This week marks the sixth anniversary of Terry Bollea (AKA professional wrestler Hulk Hogan) suing Gawker media for publishing a sex tape of him with a married woman. The suit made national news not just for its salacious nature—but because of the questions it raised regarding privacy versus journalistic freedom. Once news emerged that billionaire and PayPal co-founder Peter Thiel was funding Hogan’s claim, the case became even more sensational.

In this piece, we’ll take a look at exactly what happened in the case, and how it impacted (or hasn’t impacted) Litigation Finance.

The Facts of the Case

In 2007, Gawker, a website known for celebrity scandals and salacious content, published a piece with the headline: “Peter Thiel is totally gay, people.” Was this newsworthy? Did the piece have journalistic integrity? Reasonable people can disagree. Peter Thiel is in fact gay, which means the truth of the article protected Gawker from a libel suit.

In 2009, an outed Thiel gave an interview in which he called Gawker ‘destructive,’ even as he acknowledged that the site wasn’t focused on ruining him personally. Thiel also speculated that Gawker maintained a disdainful attitude toward Big Tech, and may be focusing on punishing industry leaders as a result.

Fast forward to 2012, when Gawker published a lewd video featuring wrestler Hulk Hogan (AKA Terry Bollea) having sex with Heather Clem—wife of radio personality “Bubba the Love Sponge.” This led to Bollea suing the media outlet for infringement of rights of publicity, invasion of privacy, and intentional infliction of emotional distress. Bollea was represented by famed Los Angeles attorney Charles Harder. The published video, which Bollea claims was recorded without his knowledge or consent, contained a 2-minute section of a 30+ minute video—ten seconds of which included explicit sex acts.

In 2016, Forbes magazine revealed that it was indeed Peter Thiel who was bankrolling Bollea’s case against Gawker. Speculation soared over what was viewed by many as Thiel’s revenge against Gawker for outing him. Did he want to ruin the media company, or purchase it, or simply malign the company that caused him personal and professional anguish? Thiel maintained that his involvement was philanthropic at heart, and meant to protect people from being bullied by unscrupulous media outlets. If anything, the lawsuit was meant to deter Gawker from intentionally releasing damaging content that lacked legitimate news value.

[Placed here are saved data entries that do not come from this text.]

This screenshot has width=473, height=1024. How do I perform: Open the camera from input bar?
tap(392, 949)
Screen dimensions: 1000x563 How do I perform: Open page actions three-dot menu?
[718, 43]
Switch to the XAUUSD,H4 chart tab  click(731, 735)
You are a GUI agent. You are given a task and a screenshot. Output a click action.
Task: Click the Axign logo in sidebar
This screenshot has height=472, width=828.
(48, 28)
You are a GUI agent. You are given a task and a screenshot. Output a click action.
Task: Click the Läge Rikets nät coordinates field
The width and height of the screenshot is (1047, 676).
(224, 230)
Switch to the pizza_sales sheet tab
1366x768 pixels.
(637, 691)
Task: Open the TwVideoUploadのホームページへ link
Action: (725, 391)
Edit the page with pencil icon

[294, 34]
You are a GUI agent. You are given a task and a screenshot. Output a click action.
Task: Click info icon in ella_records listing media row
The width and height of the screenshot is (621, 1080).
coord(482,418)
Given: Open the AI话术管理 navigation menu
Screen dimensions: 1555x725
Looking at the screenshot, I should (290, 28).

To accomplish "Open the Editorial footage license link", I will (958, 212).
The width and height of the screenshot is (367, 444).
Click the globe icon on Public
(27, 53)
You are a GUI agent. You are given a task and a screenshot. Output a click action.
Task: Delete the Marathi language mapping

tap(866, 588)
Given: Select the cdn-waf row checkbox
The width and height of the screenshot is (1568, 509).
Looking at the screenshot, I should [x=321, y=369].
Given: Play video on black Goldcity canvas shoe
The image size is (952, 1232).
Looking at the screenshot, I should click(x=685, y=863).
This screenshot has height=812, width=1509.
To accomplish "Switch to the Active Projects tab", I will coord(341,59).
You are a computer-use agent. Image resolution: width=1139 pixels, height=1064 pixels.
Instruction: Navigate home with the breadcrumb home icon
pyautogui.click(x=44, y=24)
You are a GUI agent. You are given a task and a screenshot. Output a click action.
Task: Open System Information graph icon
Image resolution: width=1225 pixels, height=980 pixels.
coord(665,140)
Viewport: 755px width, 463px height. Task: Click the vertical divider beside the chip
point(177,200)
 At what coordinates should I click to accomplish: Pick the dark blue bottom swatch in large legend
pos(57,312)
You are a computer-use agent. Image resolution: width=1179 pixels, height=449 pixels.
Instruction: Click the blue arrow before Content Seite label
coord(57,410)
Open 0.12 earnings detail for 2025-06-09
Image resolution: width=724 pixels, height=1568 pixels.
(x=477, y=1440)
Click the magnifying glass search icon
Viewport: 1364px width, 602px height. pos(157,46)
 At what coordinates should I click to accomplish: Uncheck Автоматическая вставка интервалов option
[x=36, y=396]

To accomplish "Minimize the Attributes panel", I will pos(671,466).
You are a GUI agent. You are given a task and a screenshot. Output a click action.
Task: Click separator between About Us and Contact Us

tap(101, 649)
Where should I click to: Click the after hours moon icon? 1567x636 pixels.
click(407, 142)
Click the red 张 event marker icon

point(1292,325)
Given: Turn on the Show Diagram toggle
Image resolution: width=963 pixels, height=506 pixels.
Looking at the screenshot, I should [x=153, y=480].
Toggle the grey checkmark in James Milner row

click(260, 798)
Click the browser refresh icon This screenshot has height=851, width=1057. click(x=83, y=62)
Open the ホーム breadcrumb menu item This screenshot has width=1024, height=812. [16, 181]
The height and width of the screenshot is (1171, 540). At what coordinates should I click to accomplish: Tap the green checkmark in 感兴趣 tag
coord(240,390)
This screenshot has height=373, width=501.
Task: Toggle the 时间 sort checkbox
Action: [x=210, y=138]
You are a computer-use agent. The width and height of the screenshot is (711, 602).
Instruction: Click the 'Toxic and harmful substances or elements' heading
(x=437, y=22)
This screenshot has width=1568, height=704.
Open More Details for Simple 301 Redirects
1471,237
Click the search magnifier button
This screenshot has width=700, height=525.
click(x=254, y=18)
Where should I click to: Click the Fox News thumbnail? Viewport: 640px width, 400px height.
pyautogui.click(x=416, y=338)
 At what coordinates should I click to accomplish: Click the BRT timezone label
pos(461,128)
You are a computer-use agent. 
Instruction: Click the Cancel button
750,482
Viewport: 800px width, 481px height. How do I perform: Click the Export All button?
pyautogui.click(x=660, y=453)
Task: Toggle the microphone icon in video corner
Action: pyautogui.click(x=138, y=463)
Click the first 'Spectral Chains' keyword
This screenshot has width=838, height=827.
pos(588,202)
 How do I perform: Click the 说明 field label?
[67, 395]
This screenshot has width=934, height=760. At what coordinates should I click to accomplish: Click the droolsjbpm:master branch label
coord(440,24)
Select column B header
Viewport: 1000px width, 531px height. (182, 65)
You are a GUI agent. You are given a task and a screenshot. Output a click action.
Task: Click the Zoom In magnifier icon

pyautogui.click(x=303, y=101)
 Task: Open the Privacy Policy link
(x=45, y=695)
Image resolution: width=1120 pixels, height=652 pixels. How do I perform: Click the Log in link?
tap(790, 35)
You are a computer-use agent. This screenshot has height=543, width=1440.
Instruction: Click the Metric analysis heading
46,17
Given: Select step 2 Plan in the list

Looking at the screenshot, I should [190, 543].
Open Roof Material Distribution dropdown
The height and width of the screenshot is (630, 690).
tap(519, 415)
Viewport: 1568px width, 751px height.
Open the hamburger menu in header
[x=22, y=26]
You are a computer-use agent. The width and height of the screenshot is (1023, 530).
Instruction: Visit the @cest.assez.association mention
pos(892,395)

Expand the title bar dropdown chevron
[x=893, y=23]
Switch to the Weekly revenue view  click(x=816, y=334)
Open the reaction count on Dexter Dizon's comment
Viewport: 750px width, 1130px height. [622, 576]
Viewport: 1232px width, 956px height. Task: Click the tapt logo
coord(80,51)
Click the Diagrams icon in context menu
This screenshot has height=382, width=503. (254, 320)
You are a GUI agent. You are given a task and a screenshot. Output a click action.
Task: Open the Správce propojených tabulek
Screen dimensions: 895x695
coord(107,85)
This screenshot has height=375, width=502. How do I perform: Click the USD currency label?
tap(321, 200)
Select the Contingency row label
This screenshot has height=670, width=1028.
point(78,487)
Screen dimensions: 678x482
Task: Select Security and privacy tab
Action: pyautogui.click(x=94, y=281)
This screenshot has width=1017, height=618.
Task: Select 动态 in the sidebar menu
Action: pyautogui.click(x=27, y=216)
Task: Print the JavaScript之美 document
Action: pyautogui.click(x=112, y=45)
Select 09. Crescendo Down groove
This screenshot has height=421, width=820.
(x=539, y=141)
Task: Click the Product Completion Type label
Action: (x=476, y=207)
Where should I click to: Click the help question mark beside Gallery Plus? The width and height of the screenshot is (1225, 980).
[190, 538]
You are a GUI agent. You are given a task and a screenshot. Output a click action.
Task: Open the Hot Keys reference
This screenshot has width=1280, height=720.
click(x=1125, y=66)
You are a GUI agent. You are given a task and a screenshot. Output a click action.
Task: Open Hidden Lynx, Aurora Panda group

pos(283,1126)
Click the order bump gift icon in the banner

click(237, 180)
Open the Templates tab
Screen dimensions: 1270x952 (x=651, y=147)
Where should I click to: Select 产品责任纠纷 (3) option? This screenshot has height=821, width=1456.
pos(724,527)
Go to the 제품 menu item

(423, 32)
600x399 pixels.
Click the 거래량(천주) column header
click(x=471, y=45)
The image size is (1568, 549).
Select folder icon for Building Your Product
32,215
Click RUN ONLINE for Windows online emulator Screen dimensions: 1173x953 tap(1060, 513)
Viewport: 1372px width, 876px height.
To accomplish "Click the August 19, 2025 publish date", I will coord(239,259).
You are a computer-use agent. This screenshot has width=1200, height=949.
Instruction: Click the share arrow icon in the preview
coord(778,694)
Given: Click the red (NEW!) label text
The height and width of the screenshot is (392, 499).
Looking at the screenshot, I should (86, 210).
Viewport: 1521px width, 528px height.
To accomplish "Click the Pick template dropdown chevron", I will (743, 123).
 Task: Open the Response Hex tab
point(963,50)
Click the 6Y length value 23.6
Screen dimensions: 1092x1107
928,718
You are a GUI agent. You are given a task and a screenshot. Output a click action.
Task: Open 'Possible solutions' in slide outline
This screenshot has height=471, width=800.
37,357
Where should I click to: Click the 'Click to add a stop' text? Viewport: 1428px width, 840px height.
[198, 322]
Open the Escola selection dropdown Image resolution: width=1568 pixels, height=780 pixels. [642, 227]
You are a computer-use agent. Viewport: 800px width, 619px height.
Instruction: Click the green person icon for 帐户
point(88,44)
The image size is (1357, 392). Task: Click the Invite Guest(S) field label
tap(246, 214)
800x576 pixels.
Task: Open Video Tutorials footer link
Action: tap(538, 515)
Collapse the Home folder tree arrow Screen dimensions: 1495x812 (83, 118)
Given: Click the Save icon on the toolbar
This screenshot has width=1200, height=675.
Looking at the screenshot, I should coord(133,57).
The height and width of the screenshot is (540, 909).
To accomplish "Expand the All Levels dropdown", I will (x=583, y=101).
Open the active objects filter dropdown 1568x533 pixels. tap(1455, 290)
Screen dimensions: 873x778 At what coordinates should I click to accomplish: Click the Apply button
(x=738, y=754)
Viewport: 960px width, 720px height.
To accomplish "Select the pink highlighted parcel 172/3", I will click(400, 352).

Gawker founder Nick Denton, who was named personally in Bollea’s claim, made a statement about Thiel’s involvement in the case: “Just because Peter Thiel is a Silicon Valley Billionaire, his opinion does not trump our millions of readers who know us for routinely driving big news stories.

Also in 2016, a jury awarded Bollea compensatory damages of $115 million, plus punitive damages of $25 million—finding Gawker liable. A few months later, Gawker filed Chapter 11 bankruptcy, and began looking for a buyer. Several media outlets owned by Gawker were sold. By November 2016, Gawker and Bollea reached a settlement of $31 million.

Today, Gawker’s flagship gossip site is still active. Gawker media sold off several of its prominent sites including Gizmodo, Jezebel, Deadspin, and io9.

The LF Connection

The case itself was of particular interest in and around the Litigation Finance community. Opponents of third-party legal funding asserted that Thiel’s actions in the case laid out an effective blueprint for the very wealthy to bankroll frivolous, but eye-catching cases. Billionaires could, some posited, use their wealth and legal connections to target specific companies, forcing them into bankruptcy. This speculation took place alongside the typical accusations that third-party litigation funding could clog court dockets with meritless actions meant to be quick paydays for funders and their clients. For example, Peter Sheer, a First Amendment expert, suggested that Thiel and others might abuse the power of third-party legal funding to intimidate media outlets. According to Sheer: “Winning is the ultimate chilling effect, but if you can’t win the case, you at least want the editors to think twice before writing another critical story about you.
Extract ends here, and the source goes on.